BACKGROUND: Prostate cancer that recurs after initial treatment inevitably progresses to castration-resistant prostate cancer (CRPC), the lethal stage of the disease. Despite improvements in outcomes from next generation androgen receptor (AR)-axis inhibitors, CRPC remains incurable. Therapeutic strategies to target AR antagonist resistance are urgently needed to improve outcomes for men with this lethal form of prostate cancer.

METHODS: Apoptosis and BCL2 family signaling were characterized in cell line models of CRPC. Quantitative real-time polymerase chain reaction and Western blot analysis were used to determine BCL2 expression levels. Drug sensitivity was determined by proliferation, survival and apoptosis analysis. Protein-protein interactions were evaluated by coimmunoprecipitation followed by Western blot detection.

RESULTS: In the present study, we identify antiapoptotic BCL2 protein signaling as a mechanism of resistance to AR antagonist enzalutamide. In CRPC cell line models, we found that BCL-xL and MCL-1 proteins block apoptosis through binding and sequestering proapoptotic proteins BIM and BAX, resulting in cell survival in response to enzalutamide. Treatment with BH3-mimetics targeting BCL-xL or MCL-1 disrupts these interactions and activates apoptosis, sensitizing CRPC cells to enzalutamide. Importantly, we demonstrate that PI3K/Akt signaling is activated in response to enzalutamide and mediates apoptosis evasion through inactivation of BAD, a BH3-only protein that activates proapoptotic signlaing through inhbition of BCL-xL. Inhibition of Akt activates BAD, resulting in increased apoptosis and sensitivity to enzalutamide, demonstrating an alternative therapeutic strategy to target drug resistance.

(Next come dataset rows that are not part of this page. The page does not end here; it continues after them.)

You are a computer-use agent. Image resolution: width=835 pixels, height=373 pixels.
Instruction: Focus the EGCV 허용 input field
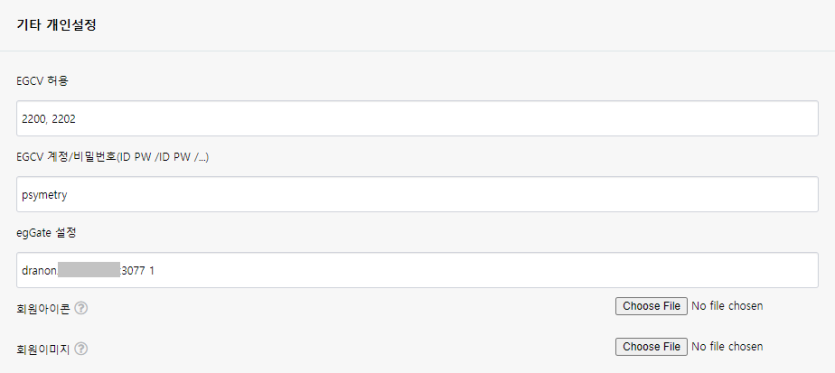[x=417, y=118]
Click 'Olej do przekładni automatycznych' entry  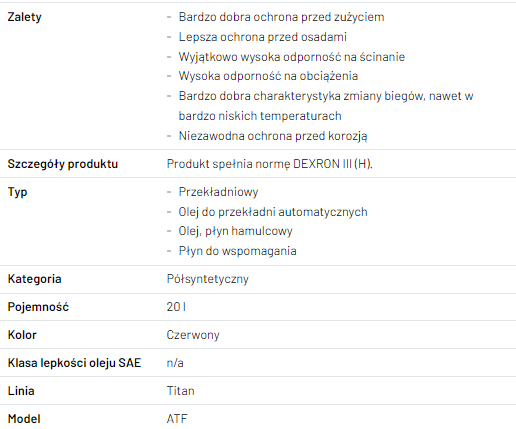click(273, 212)
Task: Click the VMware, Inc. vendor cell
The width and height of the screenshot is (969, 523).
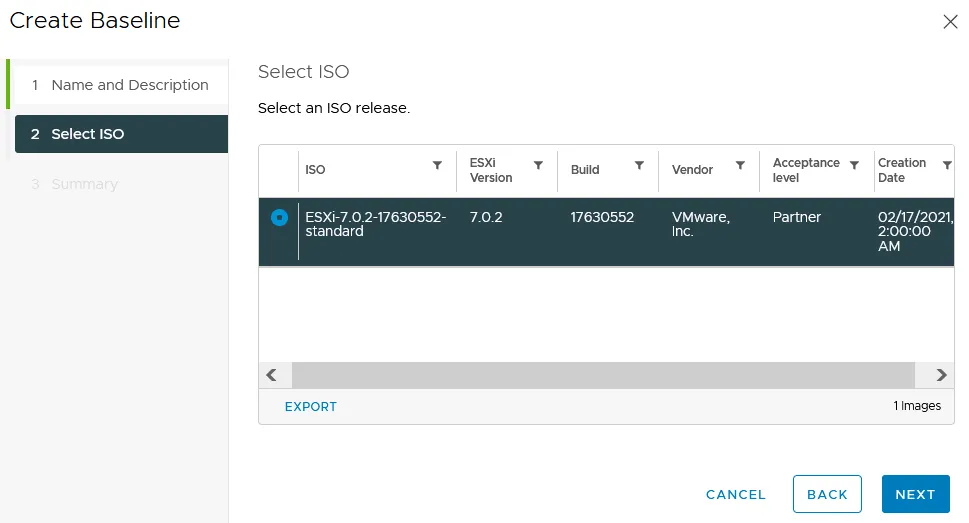Action: (x=701, y=224)
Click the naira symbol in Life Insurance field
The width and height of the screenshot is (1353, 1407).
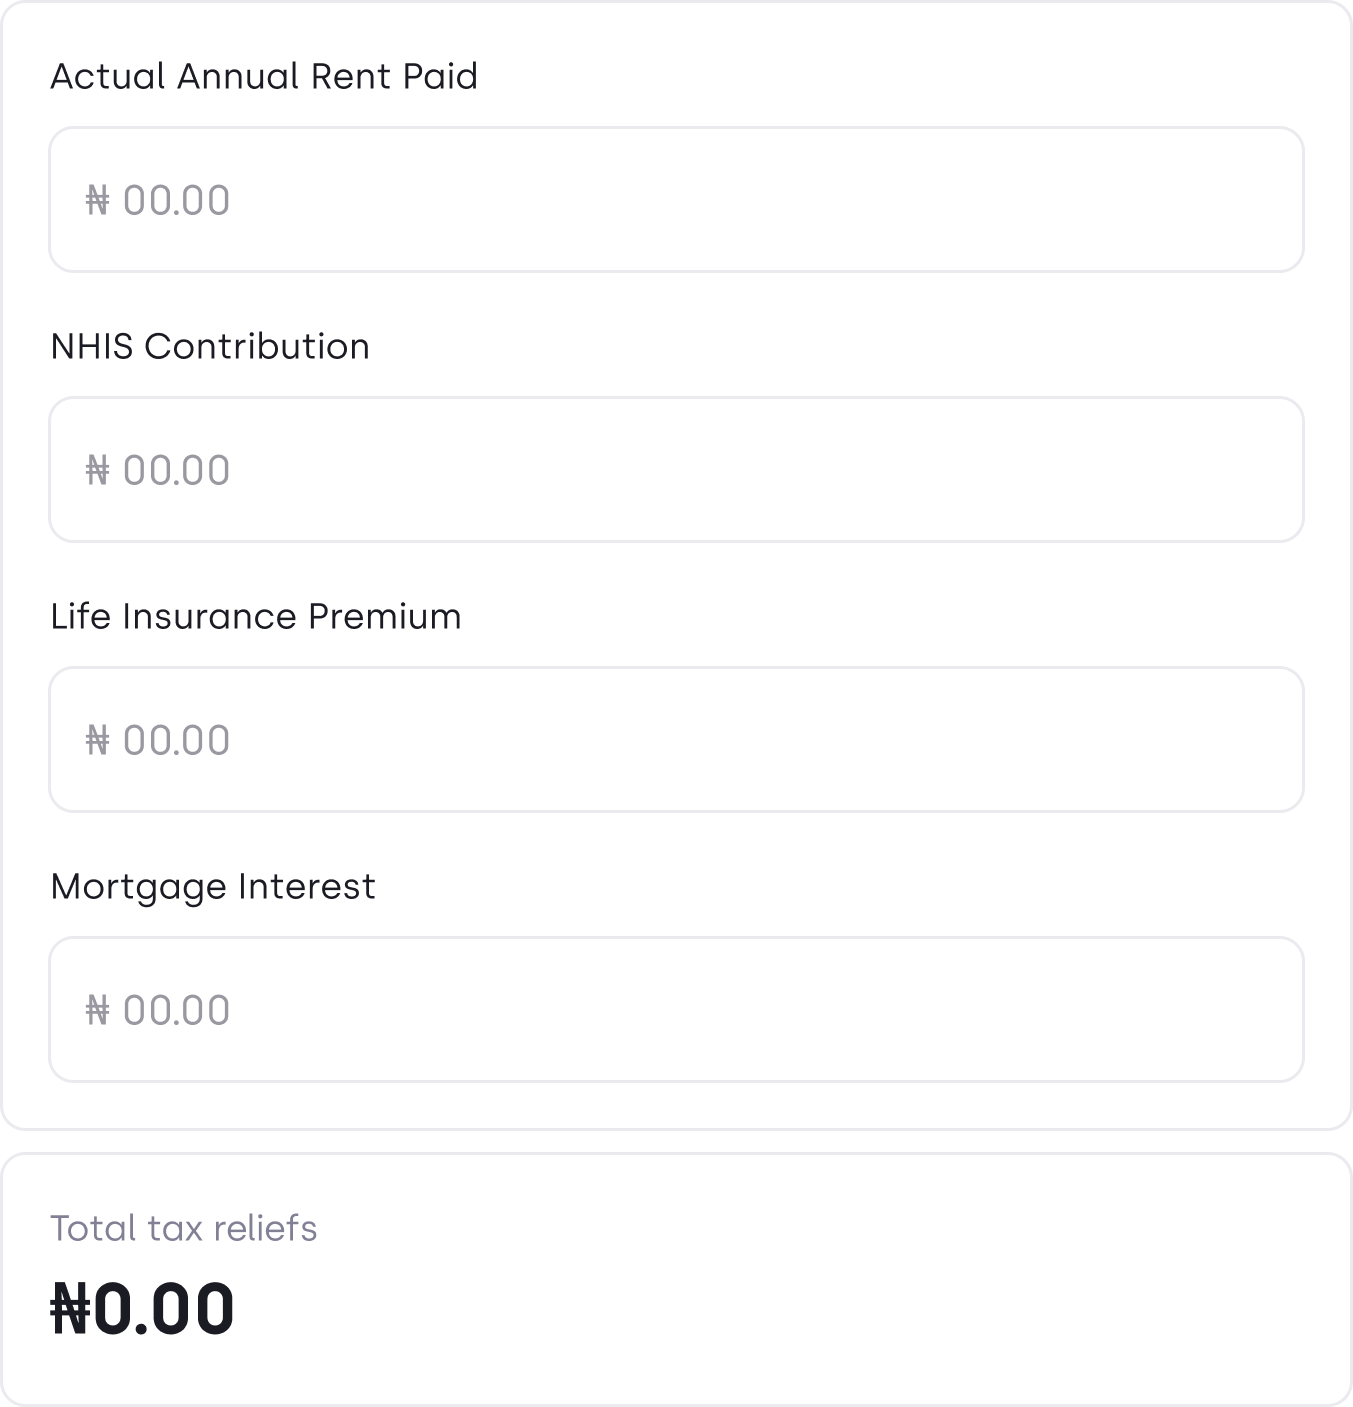[97, 741]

CONCLUSIONS: These results demonstrate that CRPC cells employ multiple mechanisms to mediate apoptosis evasion through BCL2 signaling, suggesting this pathway is critical for survival. This study provides a strong preclinical rationale for developing therapeutic strategies to target antiapoptotic BCL2 signaling in combination with AR antagonists to improve treatment options for patients with advanced prostate cancer.